**** SELECTED TEXT ****

While it would technically be considered a different species (though perhaps in the same genus as the parent species), I wouldn't consider it artificial life. All they did was repeatedly remove genes and see if the organism was viable. They still have no idea how most of the genes and regulation actually work. Simply modifying an organism doesn't constitute artificial life unless you consider dog breeds or other things we've created by breeding. By the same notion, it's not considered artificial life when a new custom chromosome (called a plasmid) is inserted into a bacteria or eukaryotic cell. It's done all the time and has been since the 80s.
All they did was get rid of "extraneous" genes that they don't deem necessary. They're trying to make a designer organism to synthesize/produce compounds. This is one step in achieving that, though it was arguably unnecessary. The hard part is creating genes/proteins to make it do what you actually want. This involves creating a new biochemical pathway (or modifying an existing one), probably creating new enzymes to recognize your intermediates, designing ER and golgi receptors to recognize their finished product and target it for excretion from the cell, creating proper regulation of this pathway, etc, etc. As you can see, it's very complicated. No one has successfully created their own enzyme or protein yet, let alone an entire biochemical pathway of them.
I would submit that even an organism of entirely new proteins isn't artificial. If it uses DNA, RNA and amino acids, it is just a variation on the same 4 billion year old theme.
These proteins would not be "created" their structure would almost certainly be evolved computationally. That would be enormously useful. And it would be damned cool.
But, I think true artificial life simply must be made out of something else.
While the current vein of research might never satisfy your stringent definition of "artificial life", I think that's somewhat beside the point. The usage here is synonymous with "designer life", which is becoming an increasing possibility.
I would agree with ingenium here. To add, almost everything Venter has done seems to be along the self-promotional line rather than the advancement of science. Seems he is more eager for attention than anything.

**** MATERIAL SUPPLIED ****

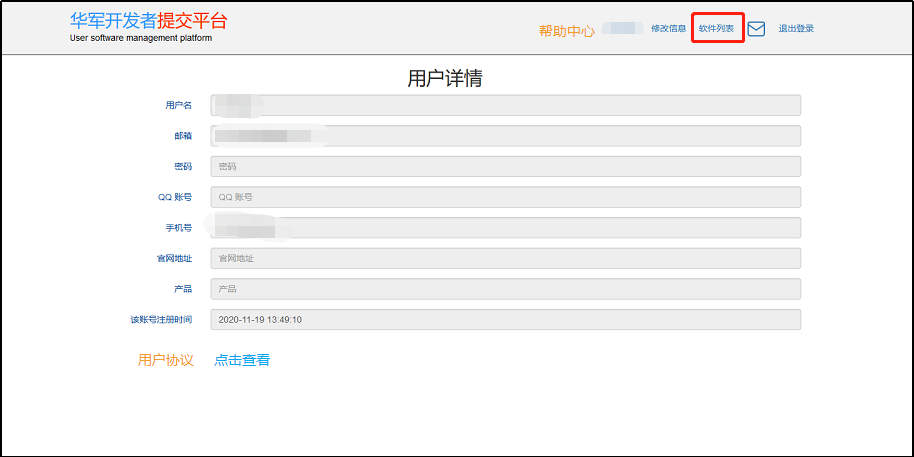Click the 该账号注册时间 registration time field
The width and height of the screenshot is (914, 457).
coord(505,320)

****
**** MATERIAL SUPPLIED ****

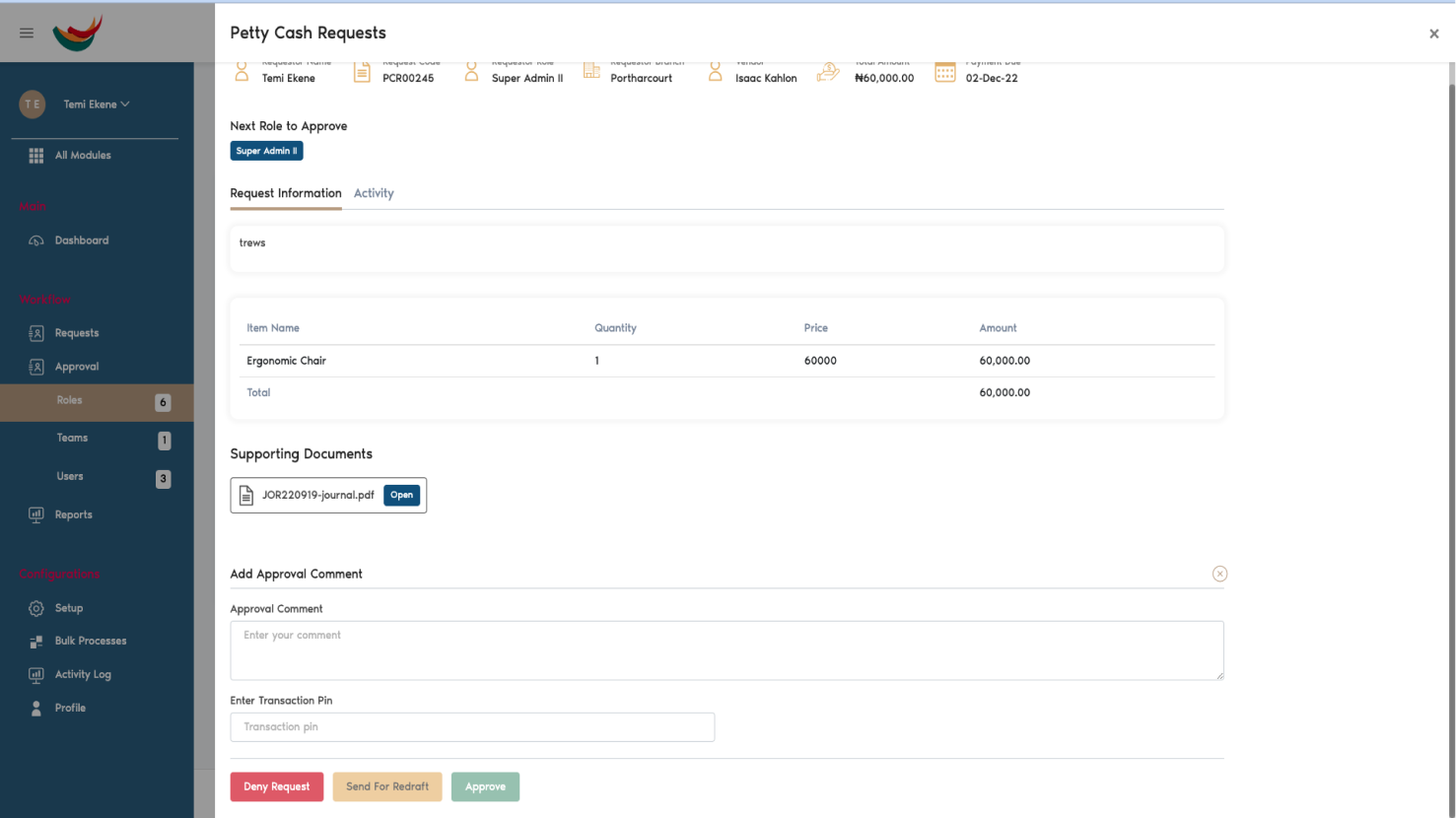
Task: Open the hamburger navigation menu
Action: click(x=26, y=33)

****

*CHECK YOUR UNDERSTANDING*:
1 > From the passage on artificial life, reproduce word for word the section beginning with the words "While it would" and ending with "since the 80s.".
2 > Pick up the passage on artificial life after its last sentence and write what comes next.

*EXPECTED OUTPUTS*:
1 >
While it would technically be considered a different species (though perhaps in the same genus as the parent species), I wouldn't consider it artificial life. All they did was repeatedly remove genes and see if the organism was viable. They still have no idea how most of the genes and regulation actually work. Simply modifying an organism doesn't constitute artificial life unless you consider dog breeds or other things we've created by breeding. By the same notion, it's not considered artificial life when a new custom chromosome (called a plasmid) is inserted into a bacteria or eukaryotic cell. It's done all the time and has been since the 80s.

2 >
Indeed, the ramifications of this breakthrough are much larger than fighting climate change. An editor from the Guardian told me: "these new life forms can also fight terrorism, drunk driving and The Others."
When I asked if this development had any relevance in areas other than cliche current event subjects, he said "Absolutely. Since we know have an answer to where life comes from--the lab--humans won't have to waste all that time with existential talk and can spend more time reading the Global Warming and terrorism stories in our great news media."
What exactly was accomplished? Is the big deal that they removed a bunch of genes and it's still alive? That article left me feeling like they were just trying to tell me that this discovery is "omg awesome!"
All they did was get rid of "extraneous" genes that they don't deem necessary. They're trying to make a designer organism to synthesize/produce compounds. This is one step in achieving that, though it was arguably unnecessary. The hard part is creating genes/proteins to make it do what you actually want. This involves creating a new biochemical pathway (or modifying an existing one), probably creating new enzymes to recognize your intermediates, designing ER and golgi receptors to recognize their finished product and target it for excretion from the cell, creating proper regulation of this pathway, etc, etc. As you can see, it's very complicated. No one has successfully created their own enzyme or protein yet, let alone an entire biochemical pathway of them.